Pypestream raises $15M for its customer messaging platform

Pypestream is announcing that it has raised $15 million in Series A funding.

When the startup launched more than a year ago, founder and CEO Richard Smullen was pitching text messaging as the best way for customers to communicate with businesses — specifically, through the Pypestream app, where businesses can create their own accounts with a variety of different “pypes” to handle different types of communication.

Since then, Pypestream has expanded to offer messaging capabilities in businesses’ own apps and elsewhere. This goes beyond just sending text and images — users can also make payments, schedule appointments and send files directly from the messaging window.
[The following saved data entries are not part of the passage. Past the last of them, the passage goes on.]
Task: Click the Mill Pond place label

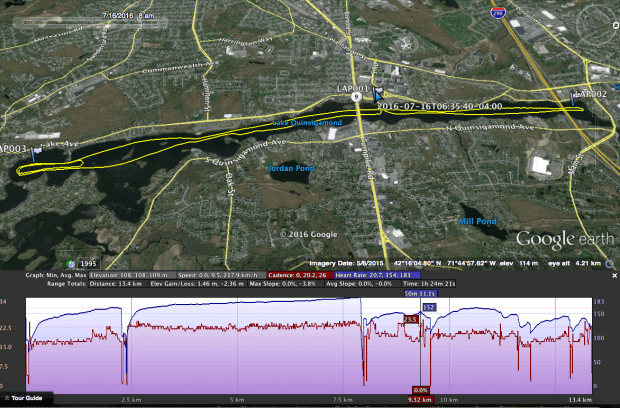Action: (x=476, y=220)
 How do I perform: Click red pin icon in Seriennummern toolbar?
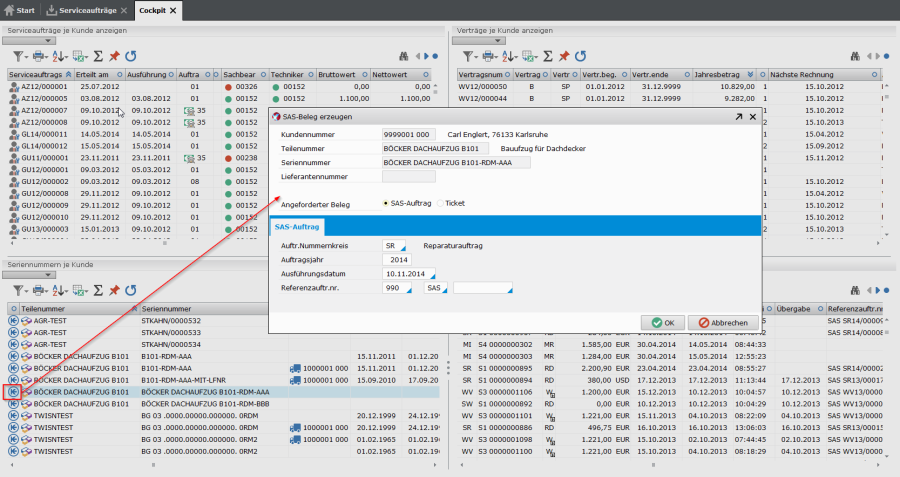[114, 290]
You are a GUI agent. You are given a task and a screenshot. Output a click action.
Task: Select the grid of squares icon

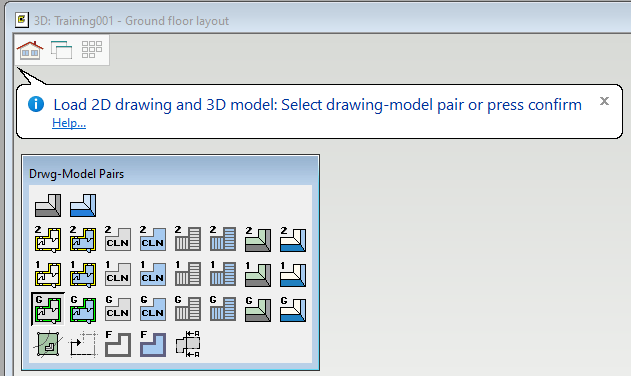pyautogui.click(x=92, y=50)
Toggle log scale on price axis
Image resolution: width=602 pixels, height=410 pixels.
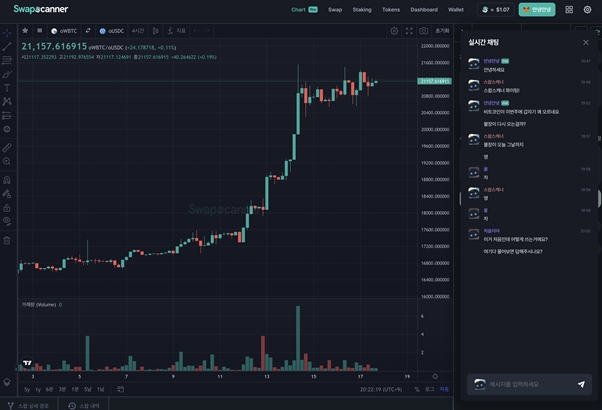(x=430, y=389)
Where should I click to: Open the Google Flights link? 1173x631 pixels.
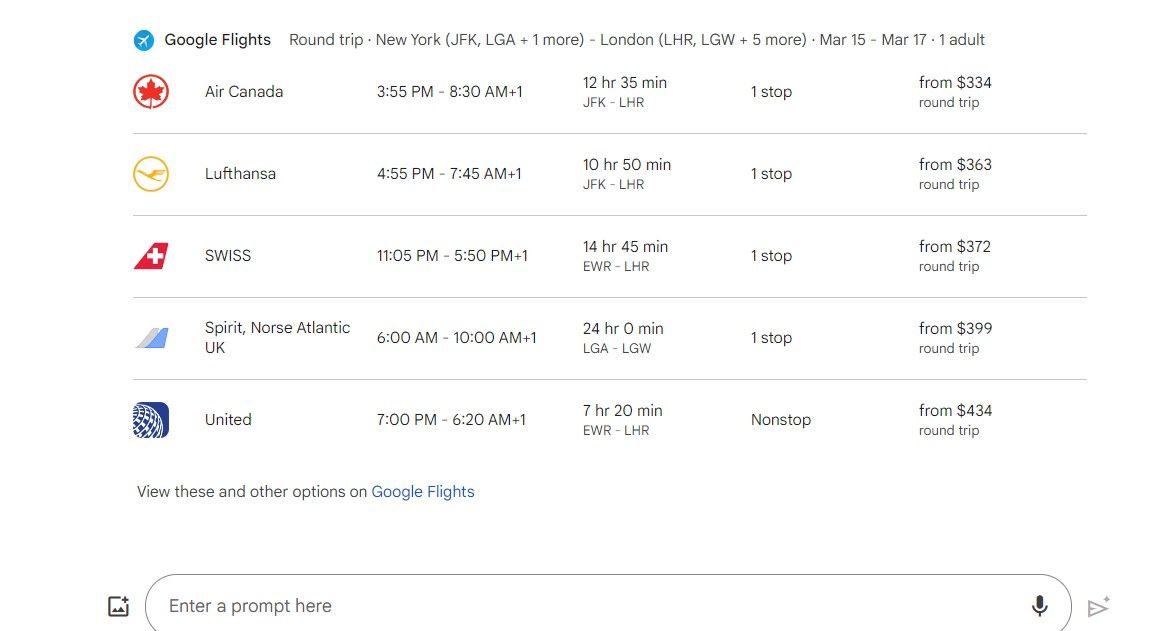coord(423,492)
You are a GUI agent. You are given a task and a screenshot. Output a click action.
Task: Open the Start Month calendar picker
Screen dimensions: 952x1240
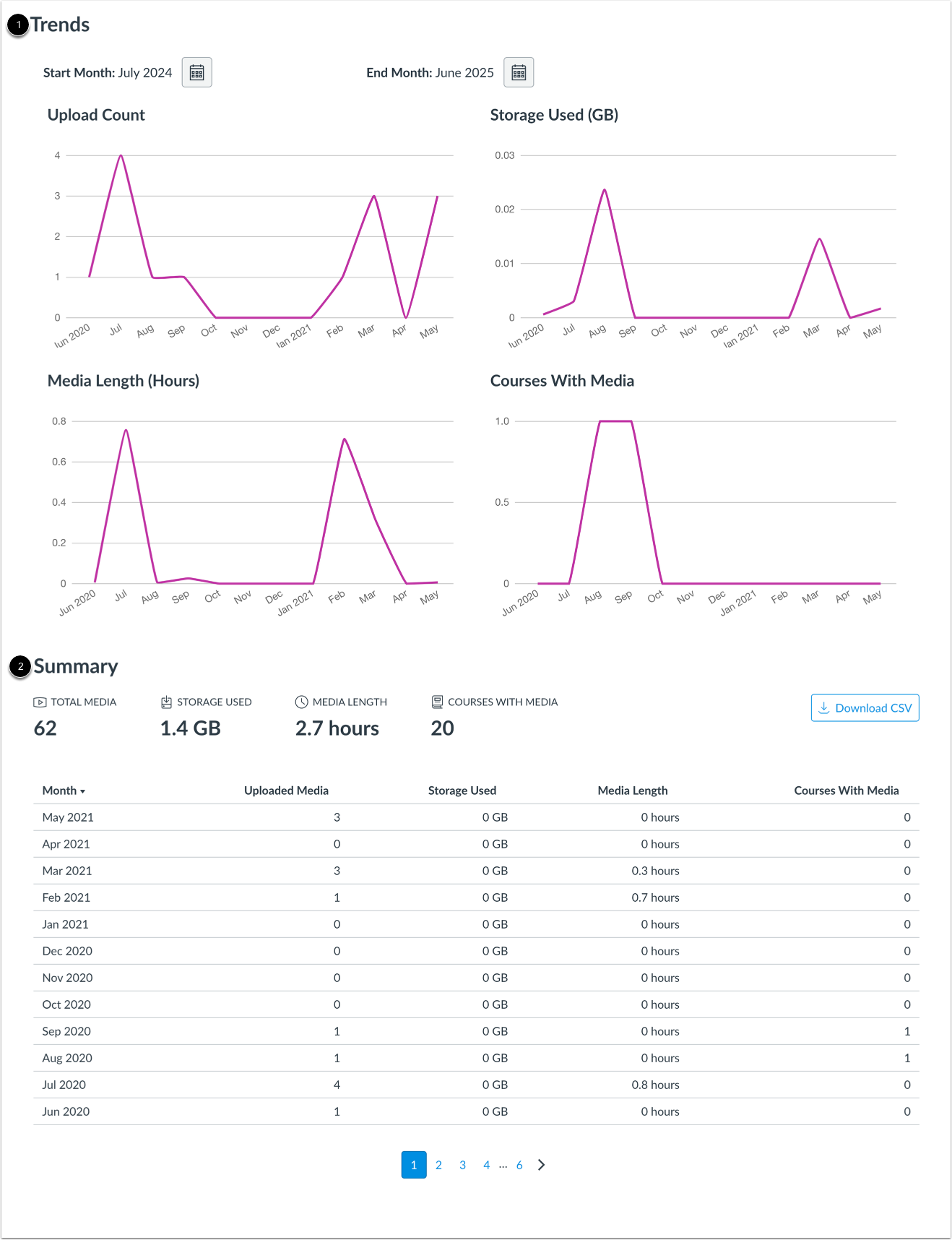(x=196, y=72)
Of course, we’ve recently seen tremendous hype around chatbots, particularly on Facebook, but Smullen argued that we won’t all start interacting with Facebook chatbots anytime soon.

“Brands thought, or agencies think, that people actually want to have general conversations with businesses and brands that aren’t specific to utility or aren’t specific to a need,” Smullen said. “Just as a consumer, I don’t need to have a general conversation with Nike — but if my sneakers are broken, then my conversation with Nike is very necessary.”

That’s why Pypestream has focused on using artificial intelligence and machine learning to automate the types of things that businesses and brands were already offering through call centers and other customer service channels. AI and machine learning are terms that get thrown around a lot — Smullen acknowledged that Pypestream didn’t need “to go all the way down the road of deep learning like Watson or Cortana,” but he said the system is smart enough to handle most tasks without human involvement.

“We try to automate as much of the repetitive inbound queries as possible,” Smullen said. “In most of the cases, it’s 100 percent automated resolution … Oftentimes, where the machine can’t bring it to the final resolution, we push the conversation to a human and the human will complete the resolution. Our automation system learns what the human did, so the next time it can do it without the human.”

Pypestream customers include Insurance Thought Leadership, Lynx Services and Discovery Health. Smullen said the company has also won contracts with the federal government, though it hasn’t announced the deals yet.

The company previously raised $2 million in seed funding. The Series A was led by Rick Braddock, former CEO of Priceline and former COO of Citibank, with participation from The Chatterjee Group and what Pypestream says is “a large, well-known global hedge fund.” Braddock will also serve as Pypestream’s executive chairman.